During transport no malfunctions of the extracorporeal perfusion systems occurred, even though the mechanical demands (vibration) were considerable (e.g. during start and landing with a helicopter). During an interhospital transfer over the distance of 350 km an acute stop over became necessary on one occasion when the oxygen supply was insufficient. In another case, the gas exchange module of a PECLA system had to be exchanged after the recoiling hose assembly to the femoral vein had buckled for a short while and a partial thrombosis of the membrane oxygenator ensued. During in-hospital treatment, 2 patients with femorofemoral ECLS developed compartment syndrome in the respective lower extremity, which necessitated a relocation of the femoral artery cannula to the right subclavian artery. Another patient developed heparin-induced thrombocytopenia type II with thrombosis of the pump head on the sixth day of support. The pump head was changed and the anticoagulation changed to argatroban (Argatra, Mitsubishi Pharma Europe Ltd, London). The gas exchange capacity of the oxygenator was not affected so it was not necessary to exchange the oxygenator.
DISCUSSION
The interhospital transfer of patients with the aid of extracorporeal perfusion systems is not a new procedure. 10–12 Foley and Bartlett had reported on more than 100 patients by 2002.13 However, considerable logistical, technical and human effort is required. The perfect operation of the extracorporeal circulation equipment without complications is important to successful interhospital transfer. Foley noted a complication rate of 17% associated with the system. Our approach in the development of transportable extracorporeal circulation systems was make the device as simple as possible including one module for gas exchange and one blood pump only.
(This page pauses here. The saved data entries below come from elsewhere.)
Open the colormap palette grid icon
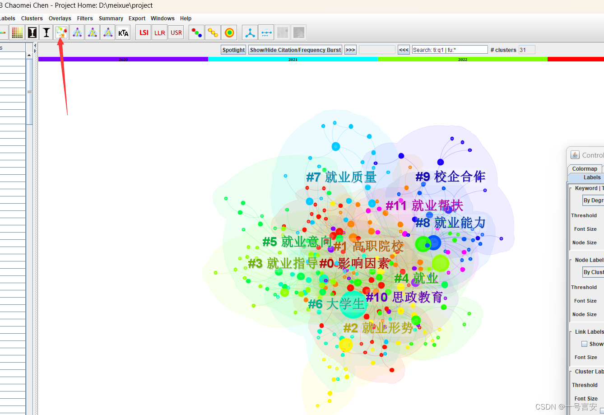This screenshot has width=604, height=415. click(17, 33)
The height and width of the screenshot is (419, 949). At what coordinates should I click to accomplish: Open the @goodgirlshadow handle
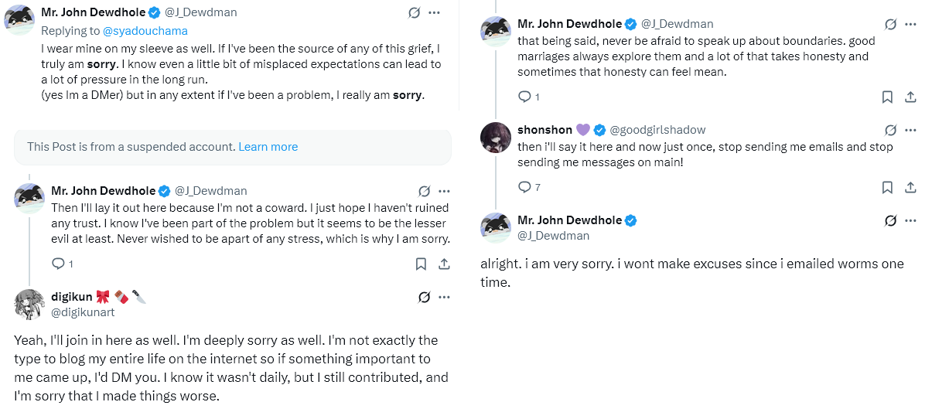[657, 130]
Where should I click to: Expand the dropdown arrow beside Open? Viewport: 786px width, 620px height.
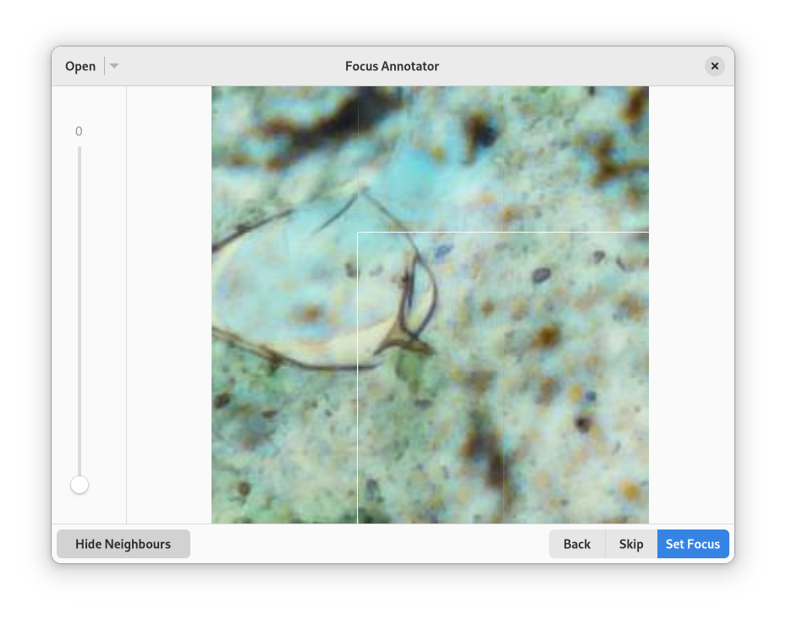tap(114, 67)
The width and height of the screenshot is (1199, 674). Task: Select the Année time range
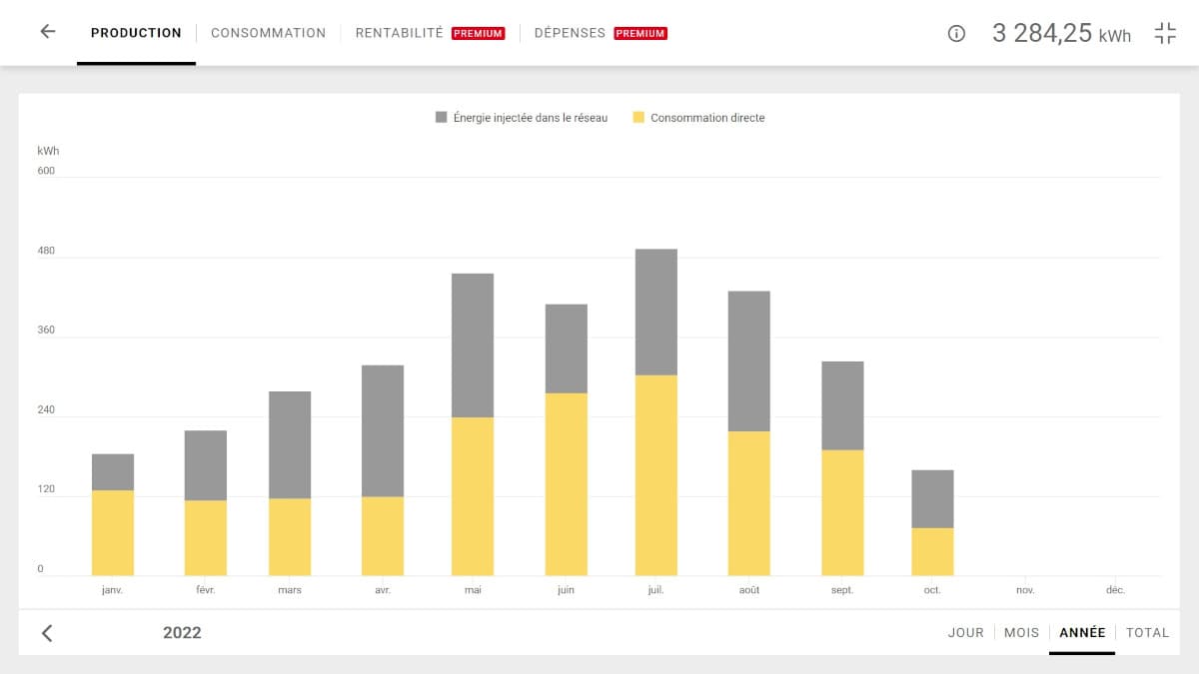point(1082,632)
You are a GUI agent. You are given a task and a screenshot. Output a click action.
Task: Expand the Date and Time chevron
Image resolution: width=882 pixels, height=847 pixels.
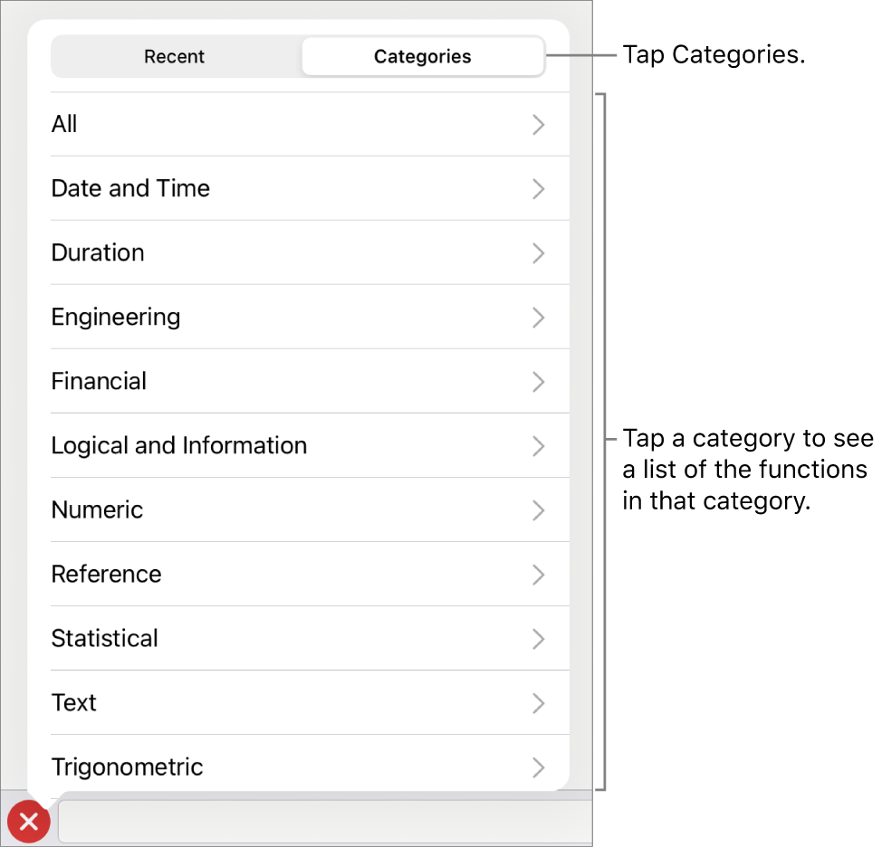point(539,189)
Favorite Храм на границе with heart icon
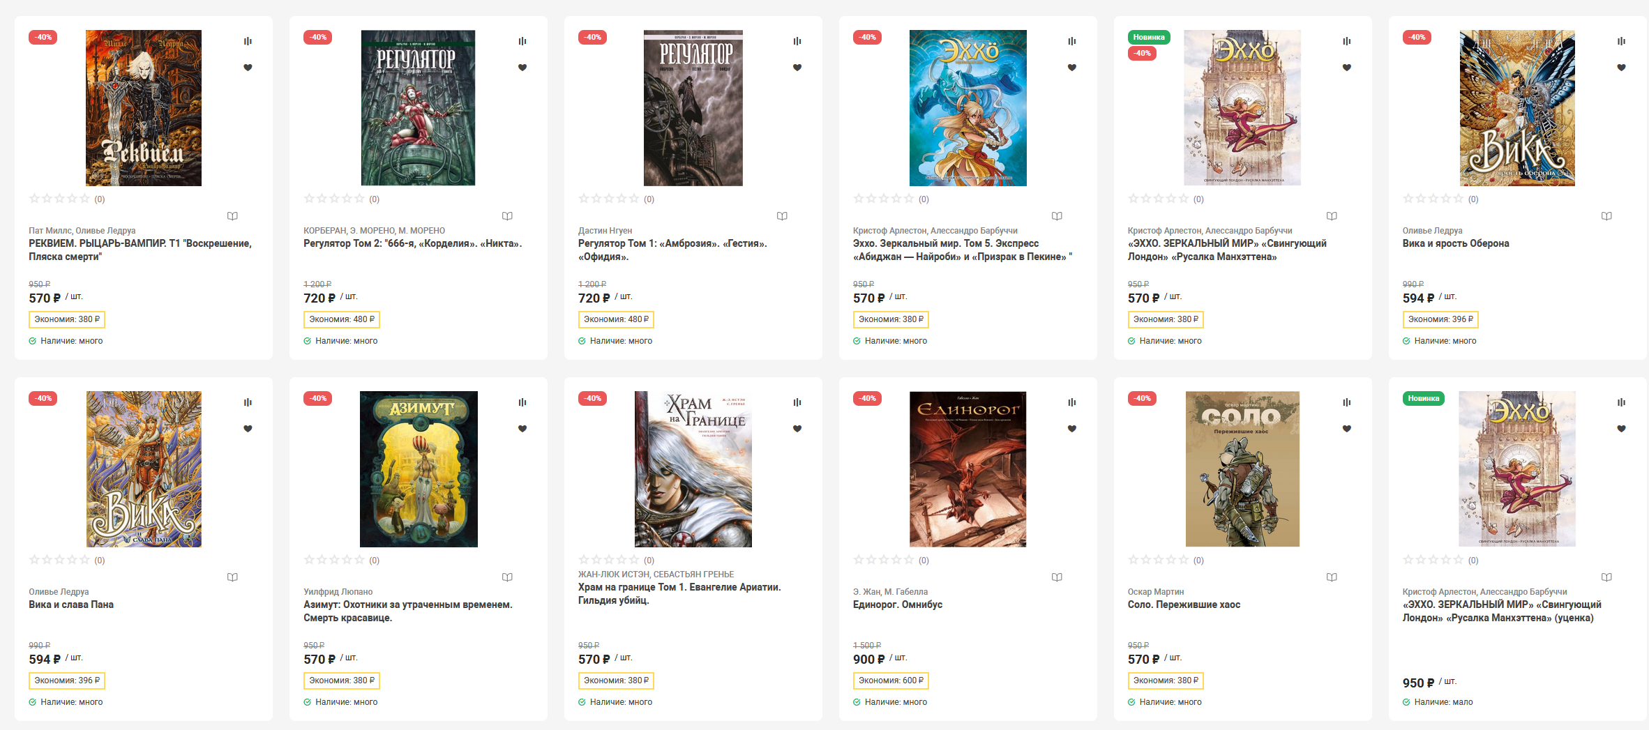Viewport: 1649px width, 730px height. click(797, 429)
A new portable transport device for ECLS and ECMO was based on the MECC system of the Maquet company, which had been developed and routinely applied in our hospital in more than 1600 aortocoronary bypass operations.14 The PECLA system was identical to that used in the intensive care setting.
Air medical services using extracorporeal assistance pose a special challenge. The gas exchange capacity in the oxygenator decreases with the lowering of atmospheric pressure; in other words, if an oxygenator is used at high altitude, there is a reduced O2 transfer rate. Our flight altitude was always below 50 00 feet (1524 meters). As a result, the reduced atmospheric pressure had only a minimal effect on O2 transfer, with a mild desaturation of 3% to 4%. During a flight at 2300 meters (6900 feet), the oxygenator ventilated with an FIO2 of 1.0 would have the same capacity as at sea level with an FIO2 of 0.8. Forces of acceleration and forces of deceleration may affect the patient as well as the extracorporeal perfusion system during air transport, but we observed no blood volume shifting in the patient or perfusion system. We also had no problems with the venous return during take-off and landing, which may have been due to the use of helicopters instead of airplanes as helicopters mostly remain in a horizontal position.
Apart from the technical equipment, the qualifications and experience of the transport team plays a crucial role in the success of interhospital transfer. Experience in severe critical care patient management and percutaneous application of the cannulas is necessary as well as safe handling of the miniaturized perfusion system. In hospitals without vascular surgical stand-by, percutaneous arterial cannula placement carries considerable risk since small vessels may require surgical revision and anastomosis of a Dacron prothesis for cannula insertion. The placement of venous cannulas is less prone to complications.
In conclusion, our experience proves that miniaturized extracorporeal assist devices allow for the safe transport of critically ill patients with isolated or combined heart and lung failure.